The Free State administration was presented with three reports, one from MJ Burke and the Board of Works, a second from Lt Col Nissen's company, with an estimated costing of some £77,000, and a third from St Helena's governor, stating that the island could quite easily hold at least 4,000 prisoners.

It was thought that the natural resources of St Helena could support the large number of detainees envisaged in the plan. When Fitzgerald had first contacted the British Colonial Office, he had been in negotiation with Lloyd George's Coalition Government. However, once Bonar Law and the Tories took over in late 1922, the cosy relationship between Fitzgerald and Cope came to an abrupt end.

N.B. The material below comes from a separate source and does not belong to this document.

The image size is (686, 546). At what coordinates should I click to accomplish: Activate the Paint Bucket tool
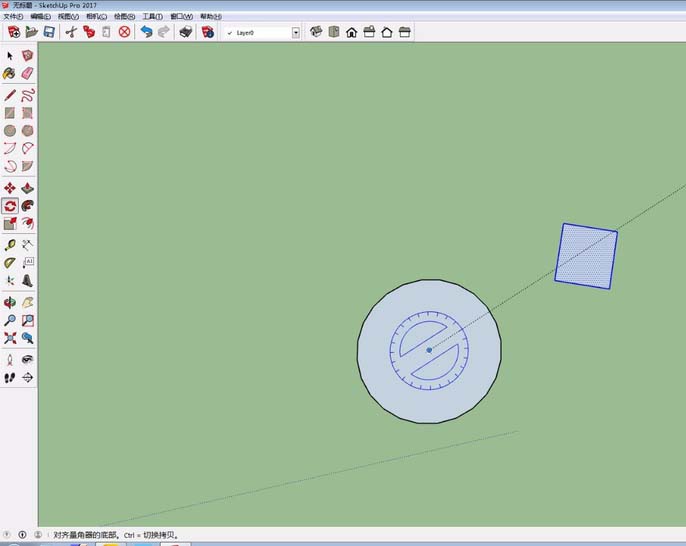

Now Colonial Office officials explained to their Free State counterparts that as a strong military guard would be needed for the republican prisoners, at an estimated cost of £200,000, this cost would have to be met by the Irish Free State.

Given the exorbitant cost involved, the Free State Executive's ardour for the plan quickly evaporated. Nevertheless, it should be remembered that Cosgrave, Fitzgerald and O'Higgins gave long and detailed consideration over many months through late 1922 and 1923 to the transportation of many thousands of unfortunate republicans to a distant British crown colony in the South Atlantic.

Thankfully for the prisoners and their immediate families, this particularly bizarre plan never came to fruition. The opprobrium that would have been heaped upon the heads of Cosgrave and his cohorts had the transportations actually taken place can only be guessed at. Republican prisoners would have been ferried to St Helena in British ships, to a 20th Century version of Van Dieman's Land, to be held there under guard by British soldiers.